И все эти круженья вокруг «сакральной» башни, вызывающей у Сталкера страх и трепет, все эти долгие-долгие продвижения по подземным ходам и туннелям, наполовину заполненным водой, могущие вызвать некие допотопные в нас антенатальные и перинатальные воспоминания, есть не что иное, как странствия в поисках входа в священную Матку. Лишь там он сможет обрести утраченное, подлинно чистое измерение, лишь там сможет заново скоординировать структуру своей внутренней вселенной – согласно Замыслу. Вот почему возврат так важен. О насущности великого Возврата – все речи Доменико. И архитектоника/пластика «Ностальгии» ничуть не менее чем «Сталкера», укоренена в пещерных мраках и водах. И беременная юная мать героя является ему с неотвратимой настойчивостью, ибо она беременна им самим, слушающим райские напевы.

5

Удивительная ремарка Тарковского, подтверждающая наши интуиции и наблюдения, зафиксирована в стенограмме его рабочего (в кругу ближайших единомышленников), «разъясняющего» монолога на съемках «Зеркала»: «…Ведь мне нужно как-то деликатно сказать фильмом, что вообще-то лучше бы и вовсе не рождаться…»[9] И действительно фильм – во многом о блаженстве еще не захваченной полностью в земной плен души. Тема здесь – душа, но не плотски-психологическая (то есть не наших трений с обществом и в обществе), а та донная ее основа, что приходит в «тело» и уходит из него; это, с одной стороны, наша до-опытная душа, а, с другой – приобретающая тяжкий опыт.

Эта основа души и сознания вполне может быть названа нерожденной, ибо она была и до воплощения, следовательно, пребудет и впредь.

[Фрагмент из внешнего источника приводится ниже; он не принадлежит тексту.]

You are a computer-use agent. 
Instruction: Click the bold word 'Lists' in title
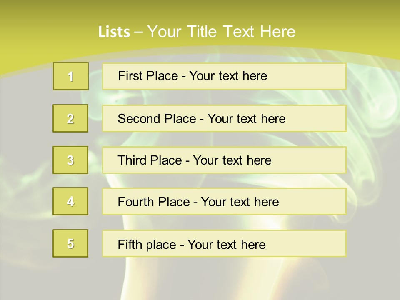[114, 32]
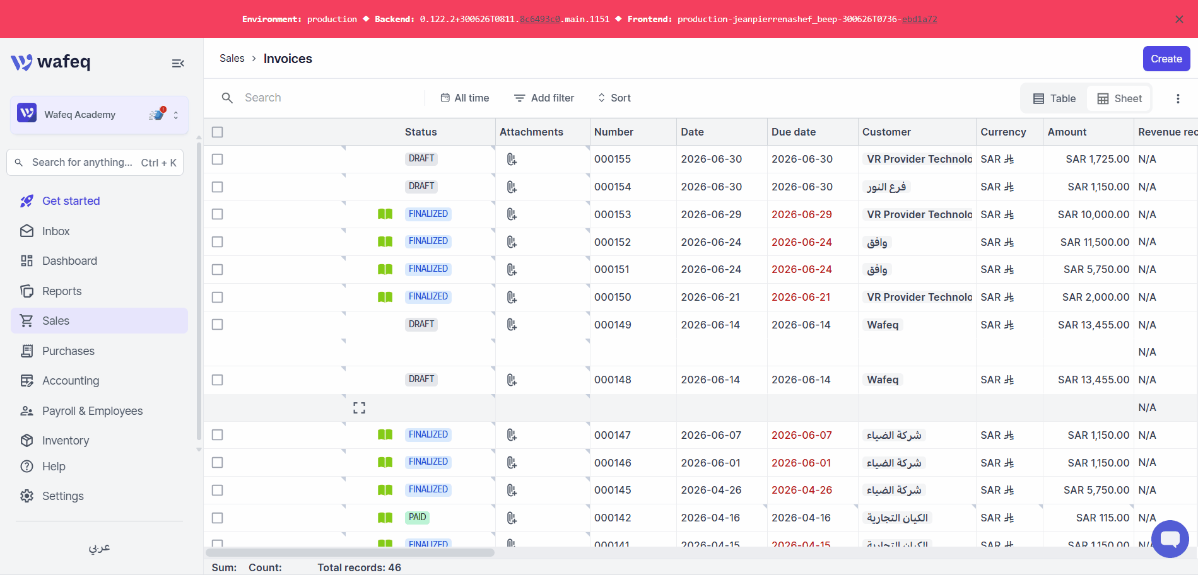Click the attachment icon for invoice 000155
The height and width of the screenshot is (575, 1198).
point(512,160)
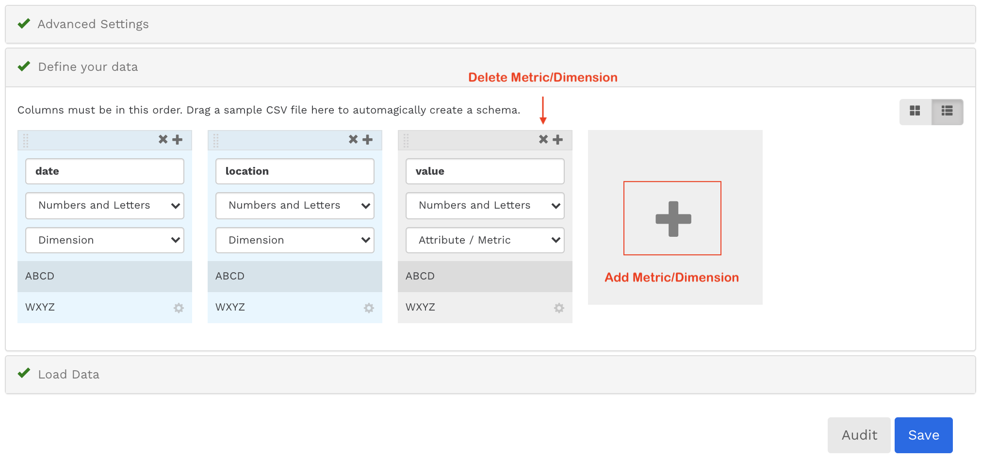Delete the date column with X icon
Image resolution: width=981 pixels, height=460 pixels.
163,140

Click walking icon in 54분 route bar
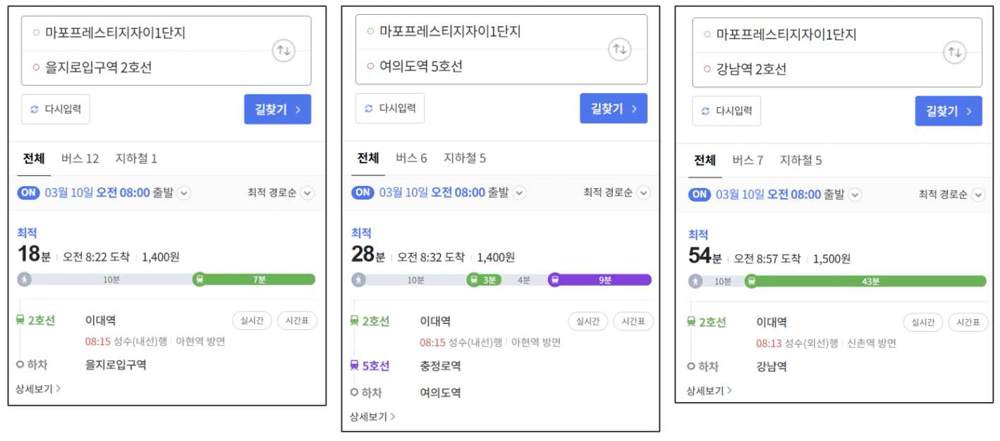[x=696, y=282]
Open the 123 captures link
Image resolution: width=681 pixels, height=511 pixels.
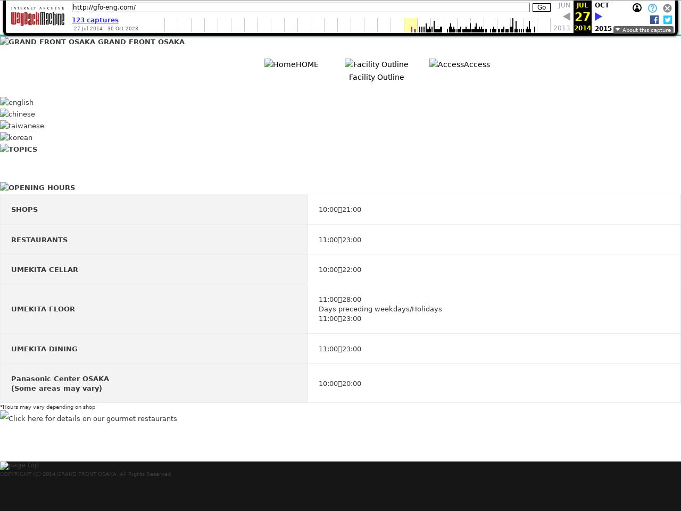(95, 20)
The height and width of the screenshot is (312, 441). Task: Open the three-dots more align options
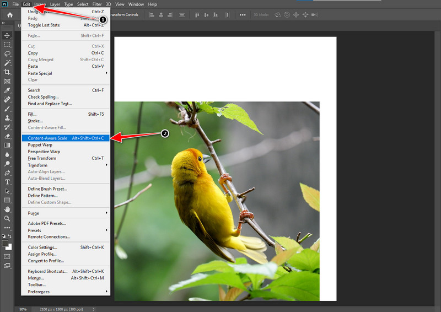click(x=243, y=15)
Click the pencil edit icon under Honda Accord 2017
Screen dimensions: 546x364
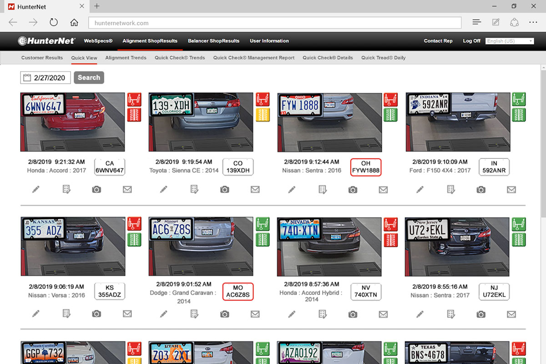point(36,189)
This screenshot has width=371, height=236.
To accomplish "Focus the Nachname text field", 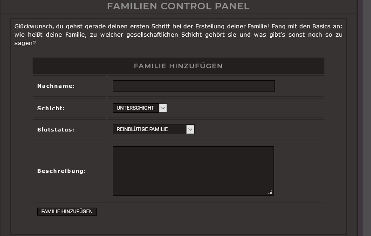I will click(193, 86).

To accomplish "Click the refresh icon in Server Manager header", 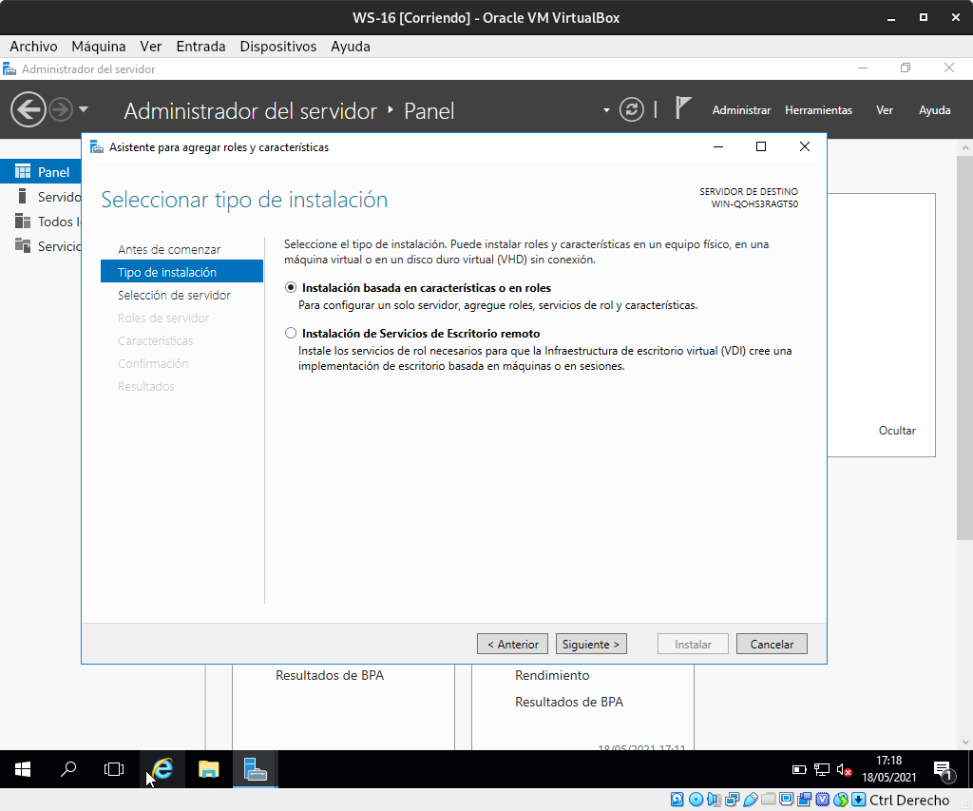I will click(x=632, y=110).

Герой Тарковского чувствует в себе присутствие двух этих сознаний одновременно: нерожденного и, значит, изначально-просветленного (оком именного этого сознания режиссер созерцает словно бы нематериальное свечение в вещах и в веществе земном; око его камеры – из этого сознания) и уже рожденного, т. е. омраченного, внутренне конфликтного и тленного, в котором, собственно, и происходит вся чувственно-эмоциональная кровавая бойня мира, патетически называемая газетчиками и политиками жизнью.

Даосская традиция неизменно отмечала, что мудрец близок к состоянию нерожденности, равно как его сердце по существу отсутствует в делах мира сего. Это «младенчествующее» сознание, воспетое в русской литературе Розановым, соответствует ностальгическим томлениям героев Тарковского, «инфантильное» поведение которых, равно как «юродивый» стиль говорения и жизни, приводит окружающих в замешательство. Ведь и сам Тарковский неизменно был под подозрением в каком-то кричащем инфантилизме, странно сочетавшимся в нем с почти пророчествующим художественным темпераментом.